I had a CT scan result that showed a mass/tumor in my left lung along with multiple lesions in my spine and ribs indicating the cancer has already metastasized. The biopsy is only the last confirmation needed to move forward.
So many friends have reached out since with prayers and well wishes. As much as I like to keep in touch with each and everyone, I have very limited energy and constantly in pain. I decided to start this blog to keep everyone informed and to document my journey.
This is by far the biggest challenge I have to face in my life. I have always been healthy and full of energy. I have never smoked. I don’t have cancer in my family history. This is a total shock to me. I don’t fit the profile for lung cancer, but I don’t need to.
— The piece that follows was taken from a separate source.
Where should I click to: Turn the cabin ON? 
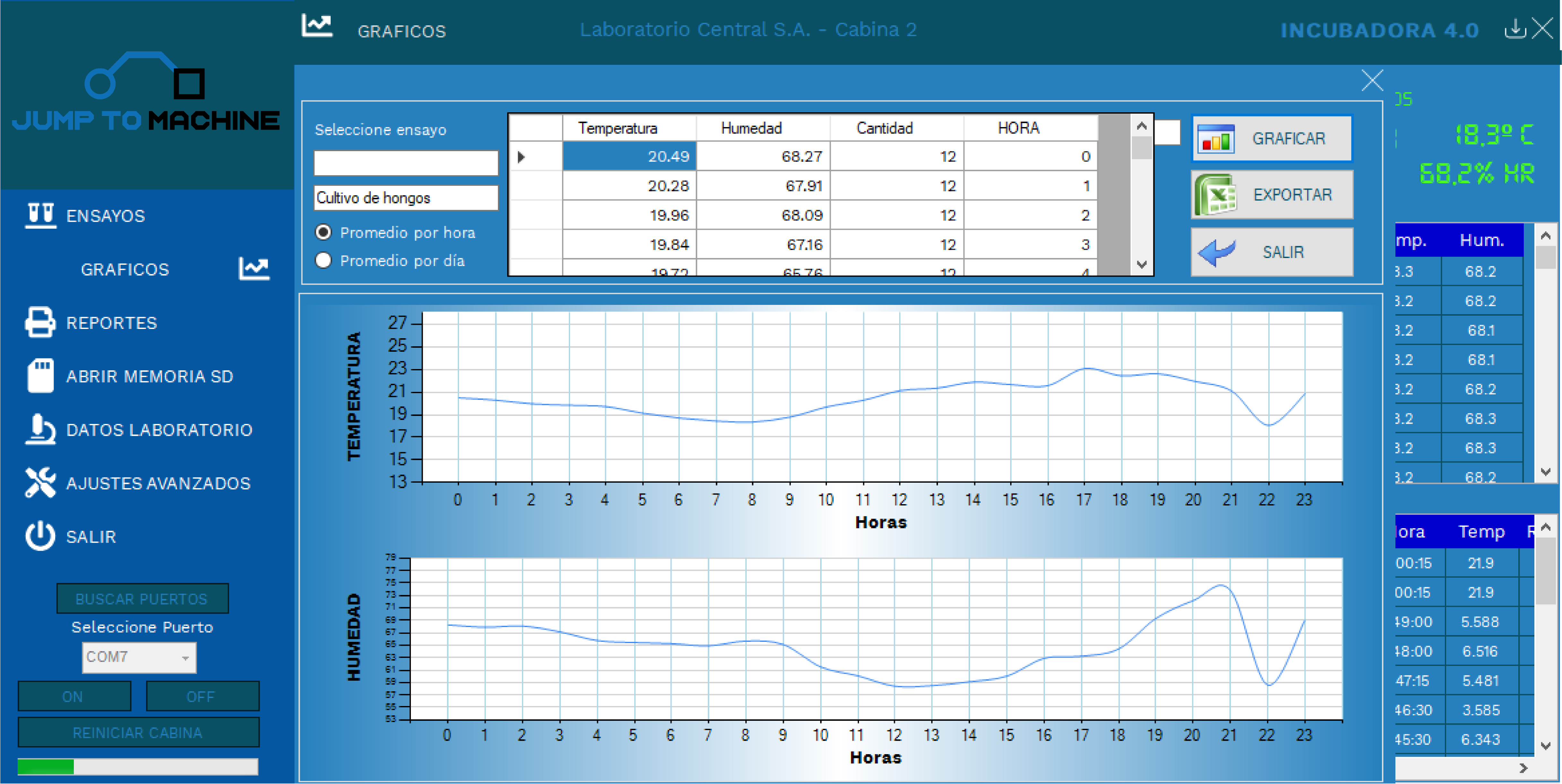74,696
Life has its ways.
Every stumbling block in life has taught me much about myself and the world around me, shaped me to be the person I am today. This is no different. Many times I don’t know life’s lesson until I have passed through it, but this time, I know the lesson loud and clear.
The lesson is love.
The final lesson of it all.
It has always been the lesson life wants me to learn all my life. Now is the time. I will embrace this experience. I will embrace cancer. I will embrace life. If I die from this, I will die living and loving consciously.
To all my friends and family around the world that are supporting me through this journey, I am deeply touched by your love and kindness. No matter how this journey ends, I know I am deeply loved and cared for. Thank you all for your prayers!